### Assignment
So that the copy stays text only, transcribe the data below exactly and exclude the images.

### Source material
--- START ---
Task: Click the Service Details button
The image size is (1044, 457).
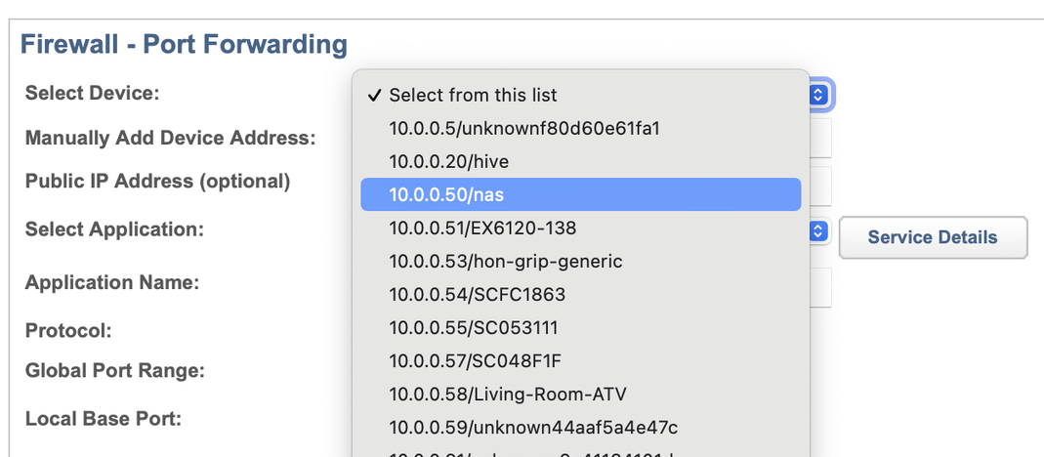Action: (x=932, y=237)
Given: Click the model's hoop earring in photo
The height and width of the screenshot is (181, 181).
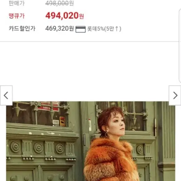Looking at the screenshot, I should (x=106, y=135).
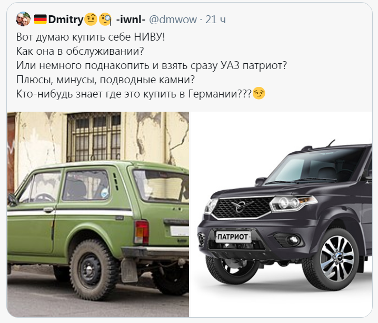The image size is (378, 323).
Task: Open the Dmitry display name link
Action: [x=66, y=19]
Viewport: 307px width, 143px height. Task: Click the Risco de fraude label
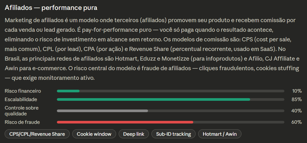[x=22, y=122]
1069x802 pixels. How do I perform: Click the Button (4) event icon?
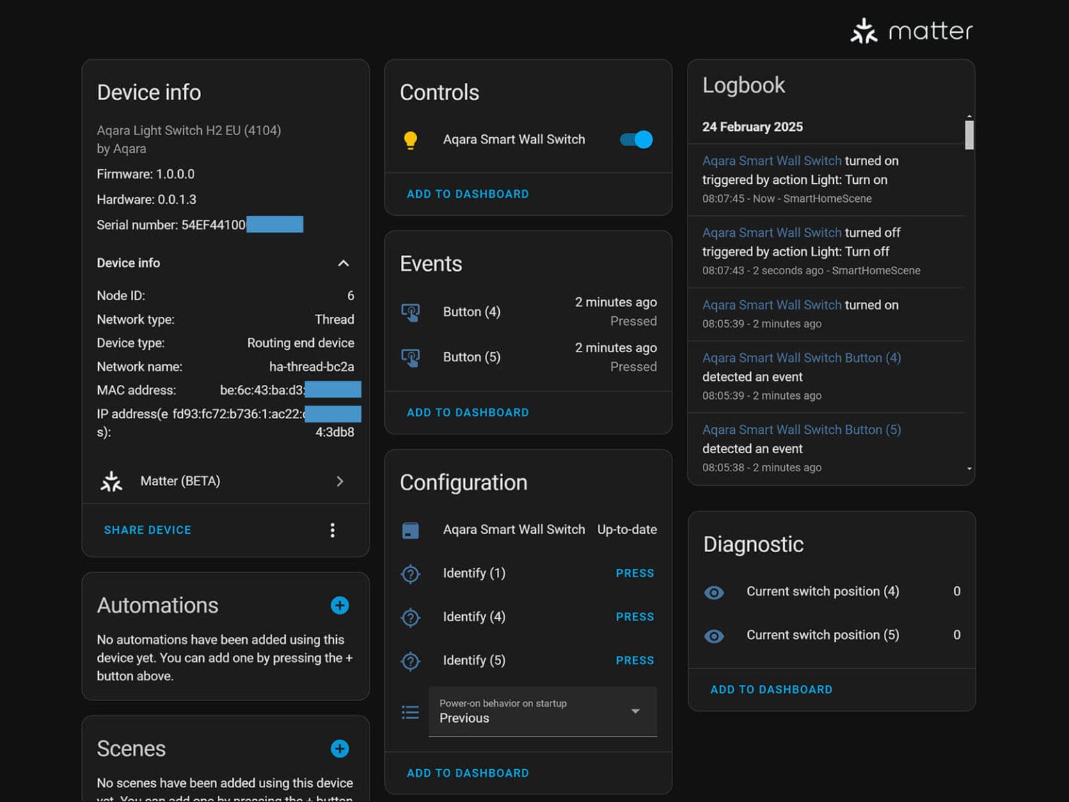411,312
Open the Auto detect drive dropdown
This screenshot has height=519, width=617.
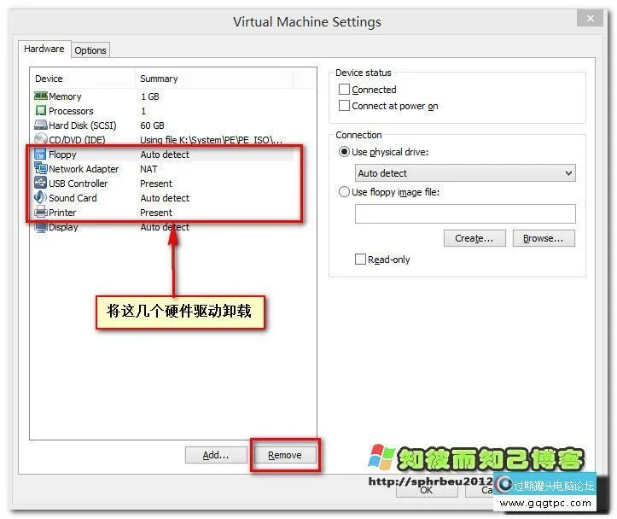pos(465,173)
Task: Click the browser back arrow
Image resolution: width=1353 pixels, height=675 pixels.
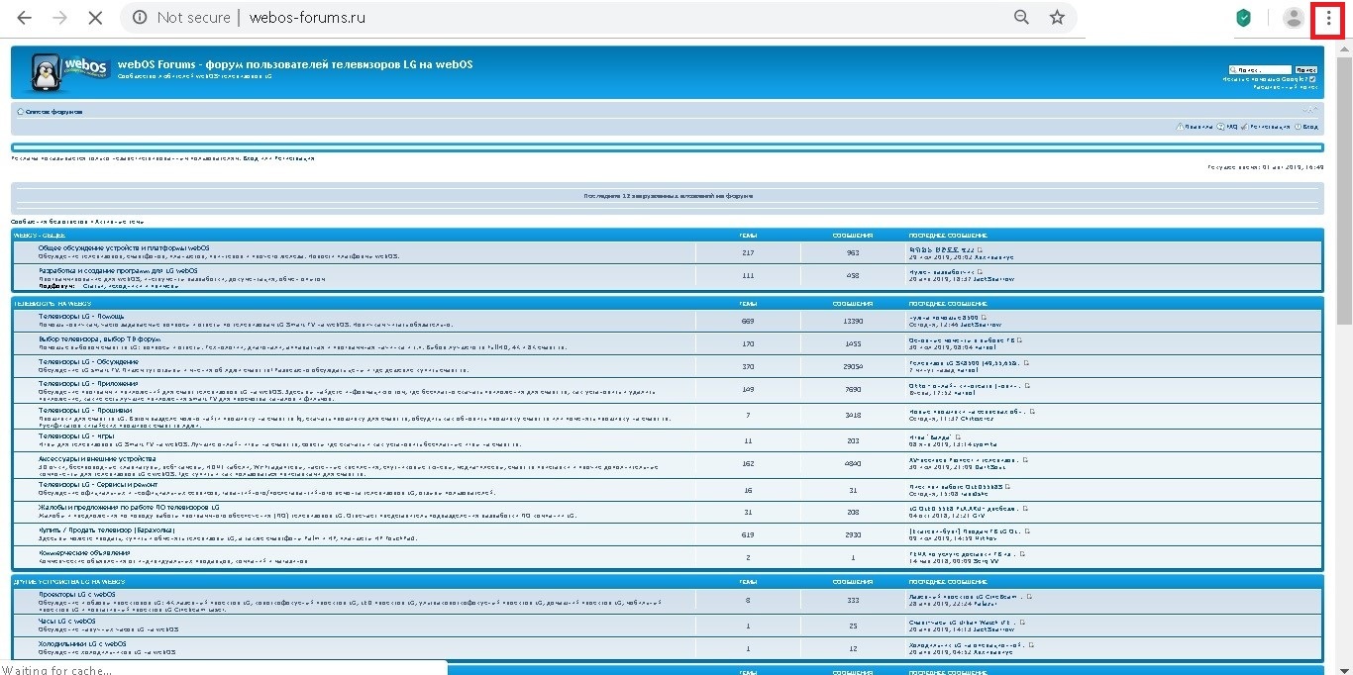Action: click(x=24, y=18)
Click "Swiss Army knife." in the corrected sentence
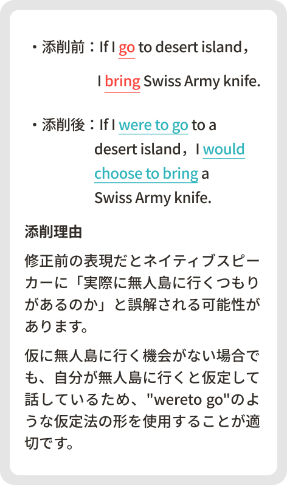287x485 pixels. click(153, 198)
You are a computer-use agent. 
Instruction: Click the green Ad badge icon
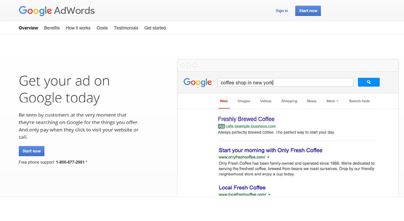(221, 127)
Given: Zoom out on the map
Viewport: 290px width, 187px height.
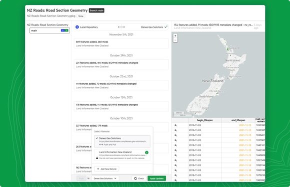Looking at the screenshot, I should [176, 40].
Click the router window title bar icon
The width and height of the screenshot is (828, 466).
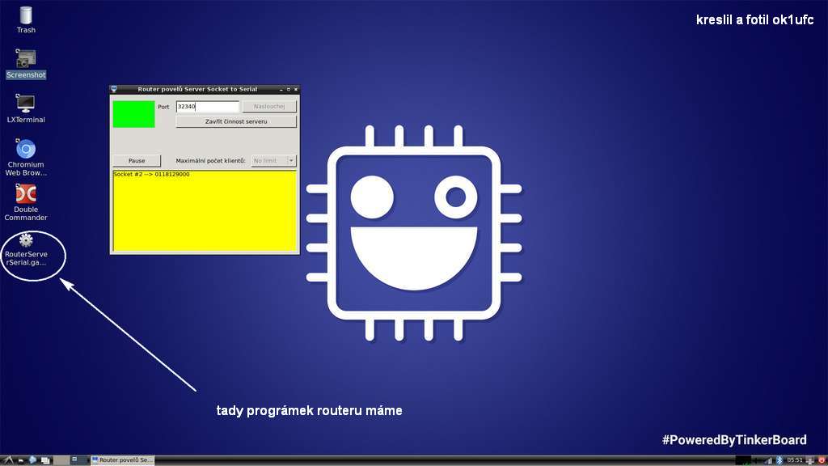114,89
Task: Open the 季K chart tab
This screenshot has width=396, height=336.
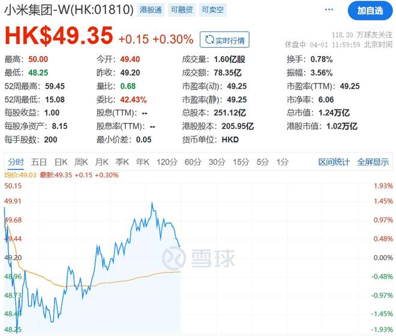Action: (122, 162)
--- END ---
### Solved exercise
Task: Click the Service Details button
The image size is (1044, 457).
Action: (x=932, y=237)
Given: Click the model's hoop earring in photo
The height and width of the screenshot is (181, 181).
Looking at the screenshot, I should (x=106, y=135).
The image size is (378, 323).
Task: Open the Dmitry display name link
Action: [x=66, y=19]
Viewport: 307px width, 143px height. Task: Click the Risco de fraude label
[x=22, y=122]
1069x802 pixels. How do I perform: Click the Button (4) event icon?
411,312
Open the Auto detect drive dropdown
This screenshot has height=519, width=617.
pos(465,173)
Task: Click the browser back arrow
Image resolution: width=1353 pixels, height=675 pixels.
Action: click(x=24, y=18)
Click "Swiss Army knife." in the corrected sentence
287x485 pixels. click(153, 198)
You are a computer-use agent. 
Instruction: Click the green Ad badge icon
(221, 127)
Given: Zoom out on the map
Viewport: 290px width, 187px height.
Looking at the screenshot, I should [176, 40].
Click the router window title bar icon
The width and height of the screenshot is (828, 466).
114,89
Task: Open the 季K chart tab
This screenshot has width=396, height=336.
Action: (122, 162)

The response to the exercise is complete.